Es wird der dritte Anlauf sein, die Piraten-Kandidaten für die Landtagswahl im Januar zu bestimmen. Im April hatte ein Parteitag erstmals eine Liste aufgestellt. Allerdings wurde diese annulliert, weil mindestens ein Pirat mitgestimmt hatte, der als Bürger eines anderen EU-Landes gar nicht wahlberechtigt war. Am Sonntag wählten dann in einem ersten Wahlgang nach Angaben einer Sprecherin zwei Jugendliche unter 18 Jahren mit, die gar nicht hätten teilnehmen dürfen. Ergebnis: Die Wahl wurde erneut für ungültig erklärt.

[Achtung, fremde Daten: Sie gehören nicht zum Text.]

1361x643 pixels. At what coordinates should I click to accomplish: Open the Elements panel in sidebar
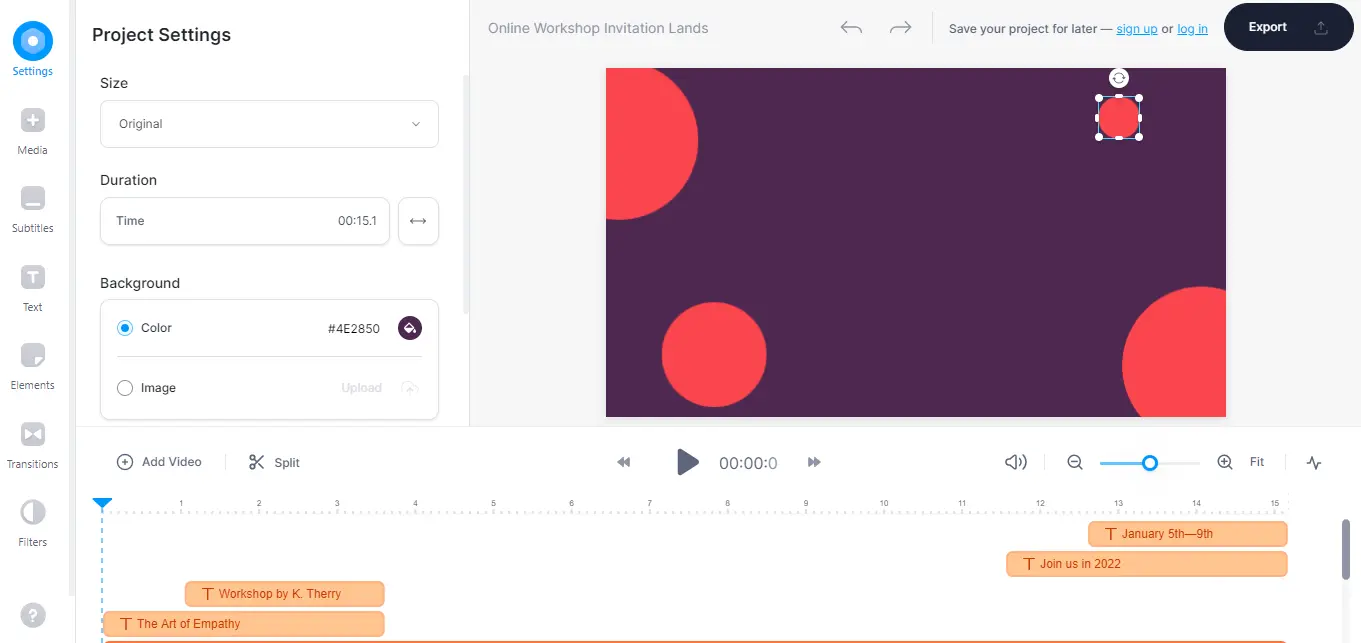[33, 366]

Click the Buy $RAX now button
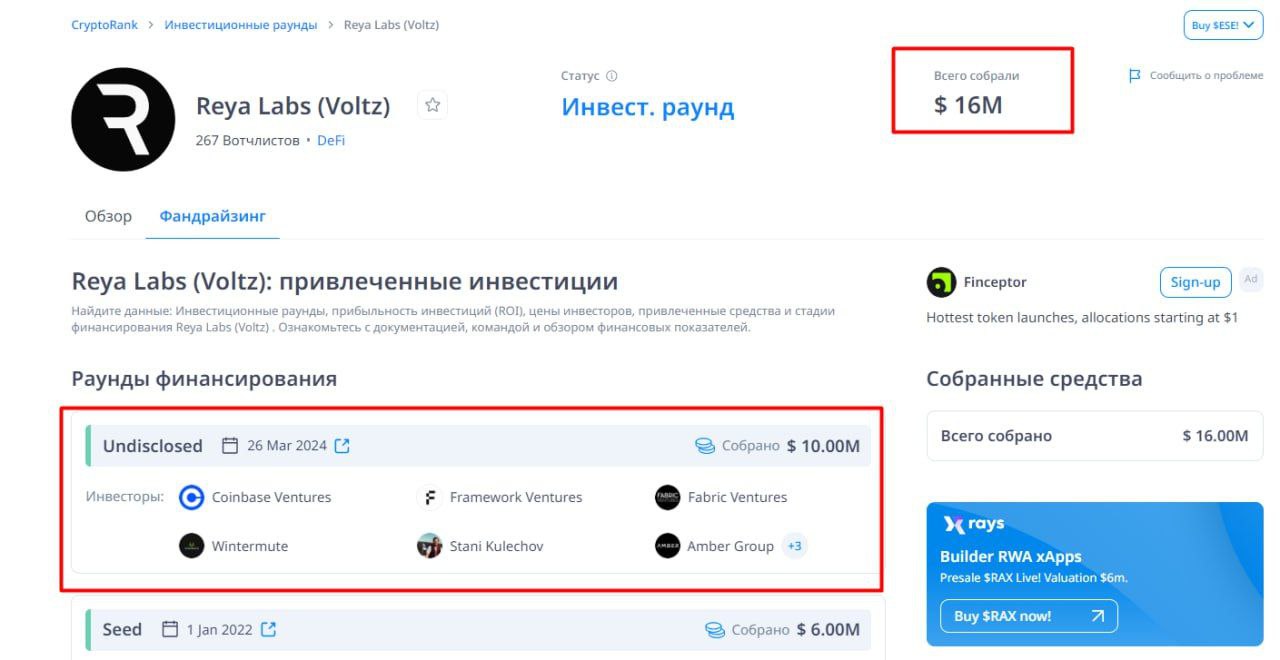coord(1028,616)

Eigentlich hätten die Delegierten schon am Samstag mit der Listenaufstellung anfangen sollen. Doch zog sich die Abstimmung über das eigentliche Wahlverfahren so in die Länge, dass nur mit der Vorstellung der Kandidaten begonnen werden konnte. "Basisdemokratie kann zäh und sogar schmerzhaft sein – das haben die niedersächsischen Piraten an diesem Wochenende gelernt", hieß es in der Pressemitteilung. Die jüngste Umfrage zur Landtagswahl am 20. Januar sieht die Piratenpartei bei sieben Prozent.

Schutzzone vor Medien

Der Parteitag in Wolfenbüttel hatte auch wegen Einschränkungen für Journalisten Kritik ausgelöst. Die Piraten hatten eine Zone nur für Mitglieder ausgewiesen, die etwa ein Drittel aller Sitzmöglichkeiten umfasste. In diesem Bereich sollten die Laptops der Teilnehmer nicht fotografiert und gefilmt werden dürfen. Auch Detailaufnahmen und Interviews waren dort nicht erlaubt.

Die Piraten begründeten diesen Schritt mit dem Schutz der Privatsphäre von Parteimitgliedern. Diese Einschränkungen waren aber vom Deutschen Journalisten-Verband und auch aus den Reihen der Berliner Piratenpartei kritisiert worden.